MATERIAL TO PROCESS>
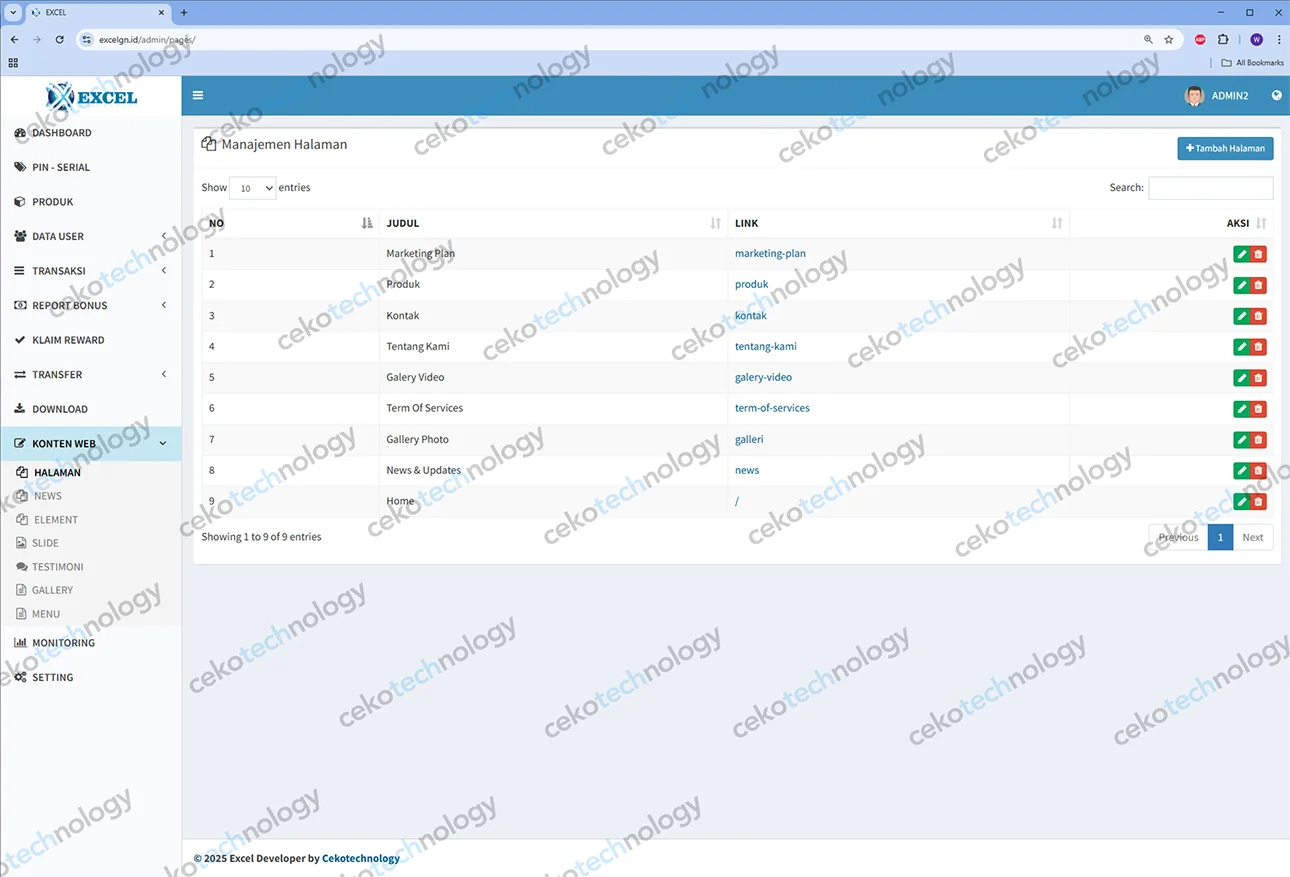The image size is (1290, 877).
Task: Open the TESTIMONI submenu item
Action: (x=57, y=567)
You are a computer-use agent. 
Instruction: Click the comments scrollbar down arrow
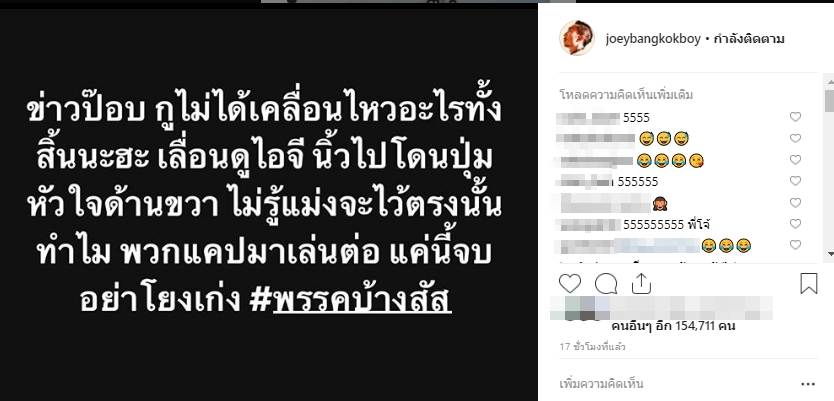pos(829,256)
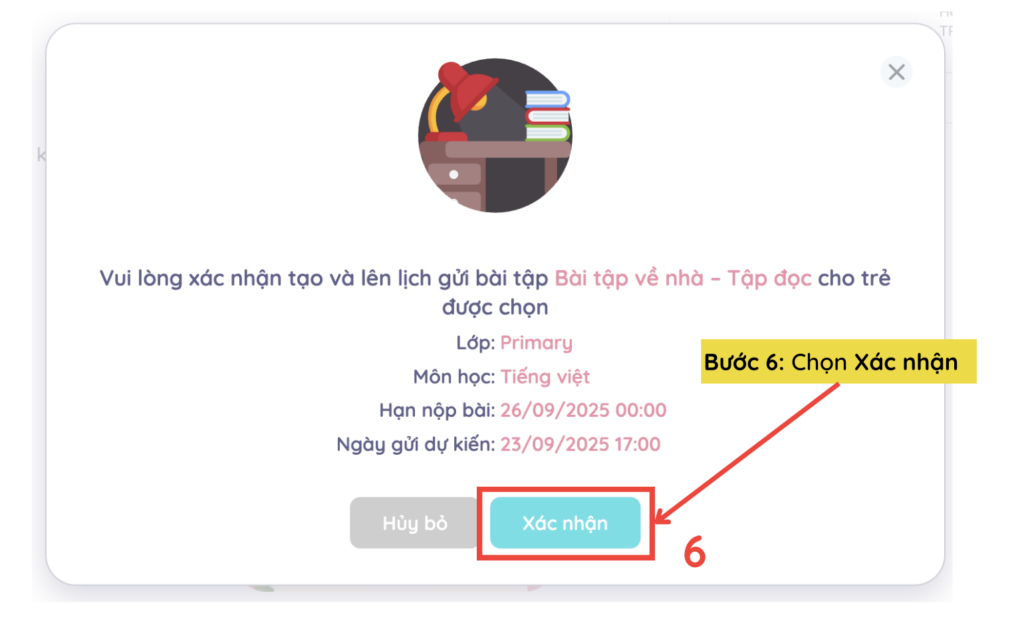Click the subject value Tiếng việt
The height and width of the screenshot is (617, 1024).
coord(545,377)
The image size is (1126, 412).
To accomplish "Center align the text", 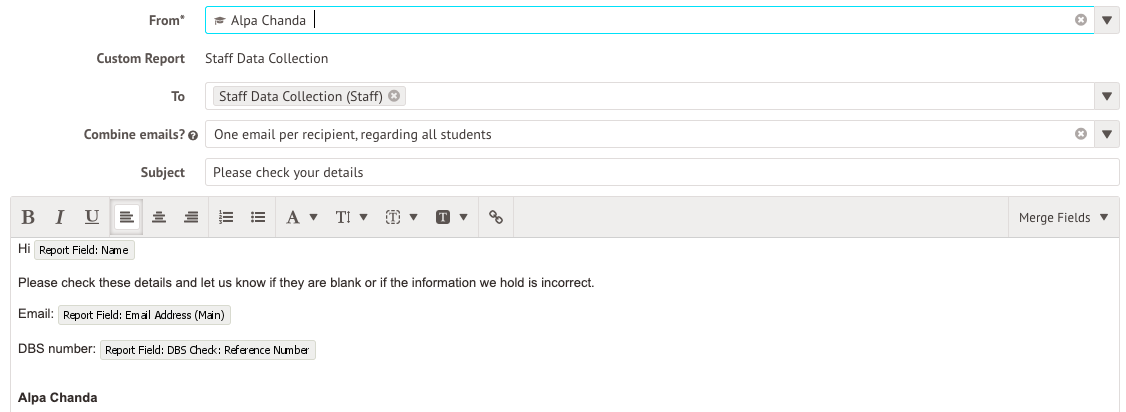I will pyautogui.click(x=158, y=217).
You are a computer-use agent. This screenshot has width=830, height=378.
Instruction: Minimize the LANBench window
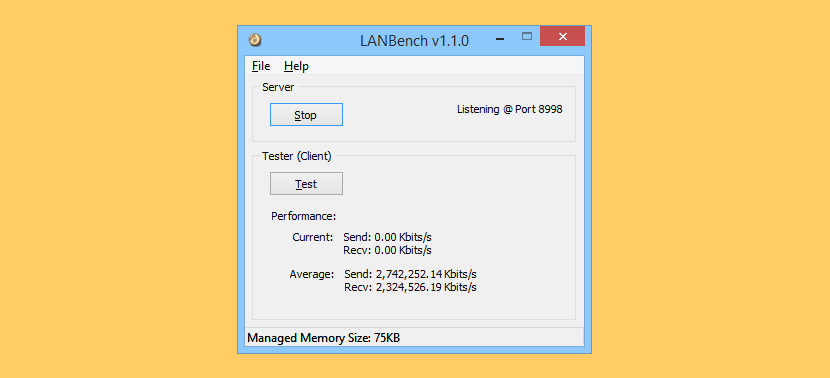coord(500,38)
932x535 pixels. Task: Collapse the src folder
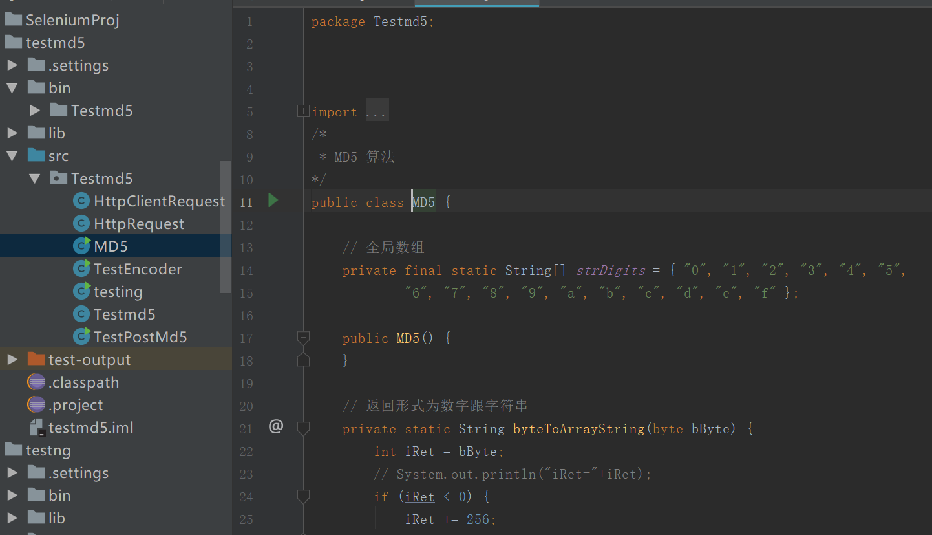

WHAT IS EXPECTED>
Whenever a line of the records holds the string "agent", pick it out and copy it.

ANSWER BOX>
You are a computer-use agent. 
You are a computer-use agent. This screenshot has width=830, height=378.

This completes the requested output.